Choose a reason for hiding this comment

The reason will be displayed to describe this comment to others. Learn more.

The common pattern is "use_breakpad". Thoughts?

Copy link
Author

Choose a reason for hiding this comment

The reason will be displayed to describe this comment to others. Learn more.

I can change it easily enough.

Copy link
Member

@fire fire Dec 21, 2021

Choose a reason for hiding this comment

The reason will be displayed to describe this comment to others. Learn more.

Can you change this to "use_breakpad" unless you have reasoning against?

Copy link
Author

Choose a reason for hiding this comment

The reason will be displayed to describe this comment to others. Learn more.

Yes, I can. I got stuck yesterday trying to fix that problem I commented about (#56014 (comment)), and I didn't want to switch over to changing this as I have a bunch of experimental local changes.

Copy link
Author

Choose a reason for hiding this comment

The reason will be displayed to describe this comment to others. Learn more.
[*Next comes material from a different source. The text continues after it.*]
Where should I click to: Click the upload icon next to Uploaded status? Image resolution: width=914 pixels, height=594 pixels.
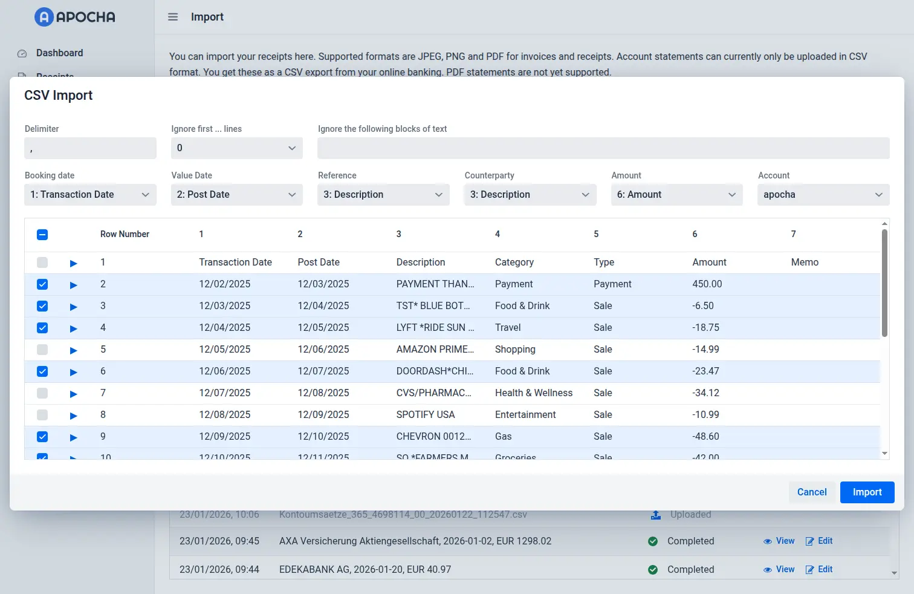(655, 515)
I renamed the scons option and the defines used in C++ as volk seemed to also use that format of preprocessor defines.

@hhyyrylainen
Copy link
Author

I ran into another issue: in release mode on Linux when Godot doesn't register the signal handlers, but instead I leave that to Breakpad, it doesn't work for some reason. I might need to do a workaround where the Godot handlers are always installed, or perhaps the breakpad version I got has a bug, but that would be a pretty serious slip by Google...

@fire
Copy link
Member

fire commented Dec 21, 2021

How do I recreate your bug case? Maybe posting some info here can reveal the answer as I'm not in this area.

@hhyyrylainen
Copy link
Author

After debugging with gdb I think I figured it out. The mono runtime actually messes with the signals. I noticed when putting breakpoints on signal and sigaction that the mono initialization actually overrides the handlers that breakpad installs, however for some reason those signal handlers from mono don't mess with signal handlers installed using the signal function so only breakpad is impacted as it uses the more extensive sigaction function.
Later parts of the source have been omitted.